● WORK TO COMPLETE
Please format every line of the rows below as a JSON list of strings, with one string per line and blank lines omitted.

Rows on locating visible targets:

***

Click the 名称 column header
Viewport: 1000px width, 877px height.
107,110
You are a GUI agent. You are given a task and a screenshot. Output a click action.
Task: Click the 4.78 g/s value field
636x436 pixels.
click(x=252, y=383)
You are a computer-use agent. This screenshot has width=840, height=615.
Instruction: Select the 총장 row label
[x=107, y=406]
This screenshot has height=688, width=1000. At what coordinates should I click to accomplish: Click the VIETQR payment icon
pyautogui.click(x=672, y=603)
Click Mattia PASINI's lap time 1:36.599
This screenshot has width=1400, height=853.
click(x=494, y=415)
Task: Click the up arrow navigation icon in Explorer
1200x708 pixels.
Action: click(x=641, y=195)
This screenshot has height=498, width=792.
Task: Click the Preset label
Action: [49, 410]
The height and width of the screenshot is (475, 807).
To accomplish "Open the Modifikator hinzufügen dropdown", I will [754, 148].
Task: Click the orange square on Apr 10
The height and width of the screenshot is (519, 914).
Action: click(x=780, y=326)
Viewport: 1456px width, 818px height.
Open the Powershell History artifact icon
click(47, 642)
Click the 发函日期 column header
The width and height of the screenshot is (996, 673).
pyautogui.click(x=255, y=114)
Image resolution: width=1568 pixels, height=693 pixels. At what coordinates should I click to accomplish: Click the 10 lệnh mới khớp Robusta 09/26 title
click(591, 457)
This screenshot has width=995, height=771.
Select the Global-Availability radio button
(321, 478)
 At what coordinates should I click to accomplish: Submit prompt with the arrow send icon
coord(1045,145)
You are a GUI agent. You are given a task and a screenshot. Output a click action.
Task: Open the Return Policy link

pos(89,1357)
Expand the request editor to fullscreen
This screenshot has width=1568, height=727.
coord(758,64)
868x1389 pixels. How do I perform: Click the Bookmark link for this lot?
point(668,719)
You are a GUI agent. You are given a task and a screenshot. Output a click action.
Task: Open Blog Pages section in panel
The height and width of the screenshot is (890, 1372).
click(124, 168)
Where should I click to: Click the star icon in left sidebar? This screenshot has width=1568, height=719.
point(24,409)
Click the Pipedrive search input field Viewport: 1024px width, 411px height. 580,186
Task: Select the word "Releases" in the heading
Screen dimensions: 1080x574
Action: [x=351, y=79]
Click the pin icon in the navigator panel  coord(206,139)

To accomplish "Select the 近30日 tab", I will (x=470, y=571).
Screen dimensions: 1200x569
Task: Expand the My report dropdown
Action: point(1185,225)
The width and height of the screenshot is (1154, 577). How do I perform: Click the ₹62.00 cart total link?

***

● WRITTEN SOLUTION
[
  "Click the 名称 column header",
  "Viewport: 1000px width, 877px height.",
  "107,110",
  "You are a GUI agent. You are given a task and a screenshot. Output a click action.",
  "Task: Click the 4.78 g/s value field",
  "636x436 pixels.",
  "click(x=252, y=383)",
  "You are a computer-use agent. This screenshot has width=840, height=615.",
  "Instruction: Select the 총장 row label",
  "[x=107, y=406]",
  "This screenshot has height=688, width=1000. At what coordinates should I click to accomplish: Click the VIETQR payment icon",
  "pyautogui.click(x=672, y=603)",
  "Click Mattia PASINI's lap time 1:36.599",
  "This screenshot has width=1400, height=853.",
  "click(x=494, y=415)",
  "Task: Click the up arrow navigation icon in Explorer",
  "1200x708 pixels.",
  "Action: click(x=641, y=195)",
  "This screenshot has height=498, width=792.",
  "Task: Click the Preset label",
  "Action: [49, 410]",
  "The height and width of the screenshot is (475, 807).",
  "To accomplish \"Open the Modifikator hinzufügen dropdown\", I will [754, 148].",
  "Task: Click the orange square on Apr 10",
  "The height and width of the screenshot is (519, 914).",
  "Action: click(x=780, y=326)",
  "Viewport: 1456px width, 818px height.",
  "Open the Powershell History artifact icon",
  "click(47, 642)",
  "Click the 发函日期 column header",
  "The width and height of the screenshot is (996, 673).",
  "pyautogui.click(x=255, y=114)",
  "Image resolution: width=1568 pixels, height=693 pixels. At what coordinates should I click to accomplish: Click the 10 lệnh mới khớp Robusta 09/26 title",
  "click(591, 457)",
  "This screenshot has width=995, height=771.",
  "Select the Global-Availability radio button",
  "(321, 478)",
  " At what coordinates should I click to accomplish: Submit prompt with the arrow send icon",
  "coord(1045,145)",
  "You are a GUI agent. You are given a task and a screenshot. Output a click action.",
  "Task: Open the Return Policy link",
  "pos(89,1357)",
  "Expand the request editor to fullscreen",
  "This screenshot has width=1568, height=727.",
  "coord(758,64)",
  "868x1389 pixels. How do I perform: Click the Bookmark link for this lot?",
  "point(668,719)",
  "You are a GUI agent. You are given a task and a screenshot. Output a click action.",
  "Task: Open Blog Pages section in panel",
  "The height and width of the screenshot is (890, 1372).",
  "click(124, 168)",
  "Where should I click to: Click the star icon in left sidebar? This screenshot has width=1568, height=719.",
  "point(24,409)",
  "Click the Pipedrive search input field Viewport: 1024px width, 411px height. 580,186",
  "Task: Select the word \"Releases\" in the heading",
  "Screen dimensions: 1080x574",
  "Action: [x=351, y=79]",
  "Click the pin icon in the navigator panel  coord(206,139)",
  "To accomplish \"Select the 近30日 tab\", I will (x=470, y=571).",
  "Screen dimensions: 1200x569",
  "Task: Expand the My report dropdown",
  "Action: point(1185,225)",
  "The width and height of the screenshot is (1154, 577). How do I perform: Click the ₹62.00 cart total link?"
]